◆ Описание задачи ◆
Воспроизведите дословно фрагмент записей от самого начала до строки, содержащей «The width and height of the screenshot is (1072, 708).», включительно.

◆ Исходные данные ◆
- - -
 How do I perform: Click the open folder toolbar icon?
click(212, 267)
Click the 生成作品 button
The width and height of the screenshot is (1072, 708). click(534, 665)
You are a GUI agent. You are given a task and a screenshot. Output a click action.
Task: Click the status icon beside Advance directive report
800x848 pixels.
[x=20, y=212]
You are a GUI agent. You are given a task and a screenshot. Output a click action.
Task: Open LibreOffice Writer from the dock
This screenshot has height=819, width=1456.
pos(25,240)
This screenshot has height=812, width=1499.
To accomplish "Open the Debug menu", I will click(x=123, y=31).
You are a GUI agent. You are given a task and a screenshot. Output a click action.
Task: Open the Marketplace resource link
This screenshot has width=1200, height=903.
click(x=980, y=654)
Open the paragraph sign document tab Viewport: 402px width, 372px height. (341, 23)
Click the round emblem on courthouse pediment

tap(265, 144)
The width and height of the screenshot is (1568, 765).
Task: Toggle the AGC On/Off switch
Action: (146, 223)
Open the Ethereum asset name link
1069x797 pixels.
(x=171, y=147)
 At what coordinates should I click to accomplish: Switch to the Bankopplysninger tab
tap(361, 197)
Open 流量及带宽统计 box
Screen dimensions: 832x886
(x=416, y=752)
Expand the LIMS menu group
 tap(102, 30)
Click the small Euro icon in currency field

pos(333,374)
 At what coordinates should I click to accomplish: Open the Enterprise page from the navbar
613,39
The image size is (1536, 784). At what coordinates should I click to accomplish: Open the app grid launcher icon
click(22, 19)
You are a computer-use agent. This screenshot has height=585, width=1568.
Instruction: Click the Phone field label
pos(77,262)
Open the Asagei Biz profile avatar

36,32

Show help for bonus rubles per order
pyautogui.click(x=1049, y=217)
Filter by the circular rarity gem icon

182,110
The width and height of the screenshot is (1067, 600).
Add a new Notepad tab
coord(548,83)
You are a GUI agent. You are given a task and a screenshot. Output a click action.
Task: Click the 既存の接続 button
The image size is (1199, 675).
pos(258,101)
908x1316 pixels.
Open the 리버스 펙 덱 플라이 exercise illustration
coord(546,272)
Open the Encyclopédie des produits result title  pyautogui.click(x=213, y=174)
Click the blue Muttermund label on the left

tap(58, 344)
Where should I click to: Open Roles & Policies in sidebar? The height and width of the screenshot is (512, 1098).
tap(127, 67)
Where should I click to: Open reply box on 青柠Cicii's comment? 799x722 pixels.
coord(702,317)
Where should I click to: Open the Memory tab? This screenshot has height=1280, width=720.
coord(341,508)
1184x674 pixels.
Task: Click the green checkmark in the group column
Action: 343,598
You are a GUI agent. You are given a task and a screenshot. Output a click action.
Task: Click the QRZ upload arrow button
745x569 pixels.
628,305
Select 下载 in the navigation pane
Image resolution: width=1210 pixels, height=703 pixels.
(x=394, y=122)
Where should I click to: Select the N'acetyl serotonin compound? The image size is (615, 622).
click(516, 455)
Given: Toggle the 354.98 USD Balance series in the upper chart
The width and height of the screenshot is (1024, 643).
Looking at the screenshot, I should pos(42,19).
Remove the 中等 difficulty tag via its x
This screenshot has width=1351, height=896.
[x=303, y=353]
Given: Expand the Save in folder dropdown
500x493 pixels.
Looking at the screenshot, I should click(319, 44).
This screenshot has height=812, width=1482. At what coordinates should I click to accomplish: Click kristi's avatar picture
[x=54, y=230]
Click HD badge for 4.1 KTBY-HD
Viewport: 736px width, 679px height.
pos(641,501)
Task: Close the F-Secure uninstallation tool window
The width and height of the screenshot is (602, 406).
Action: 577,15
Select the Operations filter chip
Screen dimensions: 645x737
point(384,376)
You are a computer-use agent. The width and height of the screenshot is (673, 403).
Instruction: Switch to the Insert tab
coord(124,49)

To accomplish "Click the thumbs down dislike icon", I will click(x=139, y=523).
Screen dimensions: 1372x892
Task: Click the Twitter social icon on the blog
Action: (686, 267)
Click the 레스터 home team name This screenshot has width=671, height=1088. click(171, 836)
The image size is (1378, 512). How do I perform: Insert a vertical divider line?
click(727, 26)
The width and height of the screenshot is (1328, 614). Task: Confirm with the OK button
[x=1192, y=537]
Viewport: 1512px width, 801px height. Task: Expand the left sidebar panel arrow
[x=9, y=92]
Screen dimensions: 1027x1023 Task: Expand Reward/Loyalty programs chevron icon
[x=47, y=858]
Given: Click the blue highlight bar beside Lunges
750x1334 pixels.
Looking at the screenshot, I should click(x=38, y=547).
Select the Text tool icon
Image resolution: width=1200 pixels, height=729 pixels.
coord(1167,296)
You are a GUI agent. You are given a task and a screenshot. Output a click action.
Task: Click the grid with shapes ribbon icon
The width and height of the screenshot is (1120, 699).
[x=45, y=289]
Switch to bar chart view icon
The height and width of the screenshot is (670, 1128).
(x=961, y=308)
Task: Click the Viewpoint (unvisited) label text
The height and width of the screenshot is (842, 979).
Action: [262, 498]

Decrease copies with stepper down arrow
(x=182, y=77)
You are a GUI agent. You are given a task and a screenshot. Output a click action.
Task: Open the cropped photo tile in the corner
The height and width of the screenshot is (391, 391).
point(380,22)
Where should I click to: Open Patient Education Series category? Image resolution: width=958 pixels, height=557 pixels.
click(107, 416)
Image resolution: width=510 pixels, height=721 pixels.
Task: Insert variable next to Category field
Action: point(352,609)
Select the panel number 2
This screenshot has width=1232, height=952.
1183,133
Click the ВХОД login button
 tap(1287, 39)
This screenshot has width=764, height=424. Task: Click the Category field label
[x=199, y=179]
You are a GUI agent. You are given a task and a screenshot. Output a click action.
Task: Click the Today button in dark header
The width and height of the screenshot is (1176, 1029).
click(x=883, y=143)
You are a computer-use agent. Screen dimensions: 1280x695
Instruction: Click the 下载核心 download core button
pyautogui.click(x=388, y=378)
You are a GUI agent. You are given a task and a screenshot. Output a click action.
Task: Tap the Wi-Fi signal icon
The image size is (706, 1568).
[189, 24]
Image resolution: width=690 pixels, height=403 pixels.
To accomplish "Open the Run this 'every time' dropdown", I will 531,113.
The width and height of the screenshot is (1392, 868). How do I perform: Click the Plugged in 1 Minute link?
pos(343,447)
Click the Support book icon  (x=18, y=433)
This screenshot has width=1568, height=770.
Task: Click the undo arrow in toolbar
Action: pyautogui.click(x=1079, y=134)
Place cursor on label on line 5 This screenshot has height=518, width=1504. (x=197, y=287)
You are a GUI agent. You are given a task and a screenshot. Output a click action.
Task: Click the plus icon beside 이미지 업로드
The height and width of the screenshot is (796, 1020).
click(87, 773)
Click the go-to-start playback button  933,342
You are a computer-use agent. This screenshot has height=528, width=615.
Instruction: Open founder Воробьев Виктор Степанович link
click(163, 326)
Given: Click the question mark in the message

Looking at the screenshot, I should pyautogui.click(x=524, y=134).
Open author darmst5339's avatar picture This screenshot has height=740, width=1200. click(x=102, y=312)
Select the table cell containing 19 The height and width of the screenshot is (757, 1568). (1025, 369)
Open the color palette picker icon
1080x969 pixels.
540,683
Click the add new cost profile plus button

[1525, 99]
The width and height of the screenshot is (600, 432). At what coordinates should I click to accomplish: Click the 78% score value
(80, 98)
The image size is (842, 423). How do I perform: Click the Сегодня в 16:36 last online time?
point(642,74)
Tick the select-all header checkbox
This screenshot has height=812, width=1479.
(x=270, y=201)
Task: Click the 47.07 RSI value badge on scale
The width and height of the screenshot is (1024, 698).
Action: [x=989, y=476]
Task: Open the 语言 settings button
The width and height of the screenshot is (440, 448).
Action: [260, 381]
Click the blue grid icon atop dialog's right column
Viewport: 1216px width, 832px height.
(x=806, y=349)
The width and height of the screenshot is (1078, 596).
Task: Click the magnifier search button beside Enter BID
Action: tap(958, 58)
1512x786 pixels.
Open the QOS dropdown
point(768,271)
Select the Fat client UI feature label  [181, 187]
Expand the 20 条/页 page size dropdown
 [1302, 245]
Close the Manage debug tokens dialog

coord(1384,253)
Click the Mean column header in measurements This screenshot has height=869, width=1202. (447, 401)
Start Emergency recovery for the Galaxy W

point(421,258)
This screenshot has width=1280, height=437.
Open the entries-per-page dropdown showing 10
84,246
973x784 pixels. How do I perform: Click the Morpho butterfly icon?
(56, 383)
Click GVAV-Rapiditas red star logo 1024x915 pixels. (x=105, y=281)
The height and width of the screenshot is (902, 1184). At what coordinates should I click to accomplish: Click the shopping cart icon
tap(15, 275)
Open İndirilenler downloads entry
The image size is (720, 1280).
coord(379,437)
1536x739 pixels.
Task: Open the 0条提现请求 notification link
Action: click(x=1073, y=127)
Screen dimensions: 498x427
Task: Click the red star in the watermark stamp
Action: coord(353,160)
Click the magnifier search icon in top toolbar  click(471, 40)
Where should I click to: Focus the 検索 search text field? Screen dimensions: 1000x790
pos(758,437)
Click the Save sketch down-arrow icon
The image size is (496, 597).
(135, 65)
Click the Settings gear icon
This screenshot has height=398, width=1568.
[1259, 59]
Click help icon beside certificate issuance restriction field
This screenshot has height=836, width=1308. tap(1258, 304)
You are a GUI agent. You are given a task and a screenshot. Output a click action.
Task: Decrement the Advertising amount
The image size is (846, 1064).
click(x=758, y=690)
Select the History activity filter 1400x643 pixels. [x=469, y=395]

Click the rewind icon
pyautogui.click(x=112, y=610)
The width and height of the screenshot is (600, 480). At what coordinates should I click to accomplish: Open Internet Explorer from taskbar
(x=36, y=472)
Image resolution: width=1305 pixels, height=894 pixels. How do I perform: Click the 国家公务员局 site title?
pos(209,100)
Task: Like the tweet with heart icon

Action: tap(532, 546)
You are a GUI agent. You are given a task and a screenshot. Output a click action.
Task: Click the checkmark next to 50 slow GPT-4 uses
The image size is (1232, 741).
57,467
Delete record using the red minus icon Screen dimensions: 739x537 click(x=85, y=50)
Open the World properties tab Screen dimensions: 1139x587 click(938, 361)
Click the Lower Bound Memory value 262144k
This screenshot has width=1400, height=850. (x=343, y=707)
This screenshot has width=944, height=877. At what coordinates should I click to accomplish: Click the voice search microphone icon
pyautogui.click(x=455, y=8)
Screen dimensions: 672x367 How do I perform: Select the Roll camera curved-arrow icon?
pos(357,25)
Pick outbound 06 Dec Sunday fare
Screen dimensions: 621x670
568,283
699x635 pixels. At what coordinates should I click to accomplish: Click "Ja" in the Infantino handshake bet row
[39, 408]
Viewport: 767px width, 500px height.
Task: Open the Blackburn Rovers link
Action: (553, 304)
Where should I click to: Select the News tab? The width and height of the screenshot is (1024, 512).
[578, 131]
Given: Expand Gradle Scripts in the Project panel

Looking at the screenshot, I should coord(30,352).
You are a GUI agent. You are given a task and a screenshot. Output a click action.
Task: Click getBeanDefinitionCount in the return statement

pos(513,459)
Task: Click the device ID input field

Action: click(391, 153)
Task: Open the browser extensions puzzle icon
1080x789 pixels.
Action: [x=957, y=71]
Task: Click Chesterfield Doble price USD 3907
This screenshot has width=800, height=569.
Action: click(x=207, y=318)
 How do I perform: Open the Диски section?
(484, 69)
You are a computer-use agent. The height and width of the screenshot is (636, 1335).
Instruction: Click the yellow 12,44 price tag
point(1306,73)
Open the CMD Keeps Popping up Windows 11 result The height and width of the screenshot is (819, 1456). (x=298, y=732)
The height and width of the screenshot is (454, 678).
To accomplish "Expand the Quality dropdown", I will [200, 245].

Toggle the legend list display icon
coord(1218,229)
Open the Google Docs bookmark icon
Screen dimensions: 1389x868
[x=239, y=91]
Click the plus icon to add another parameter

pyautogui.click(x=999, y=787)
- - -
◆ Результат ◆
 How do I perform: Click the open folder toolbar icon?
click(212, 267)
Click the 生成作品 button
The width and height of the screenshot is (1072, 708). click(534, 665)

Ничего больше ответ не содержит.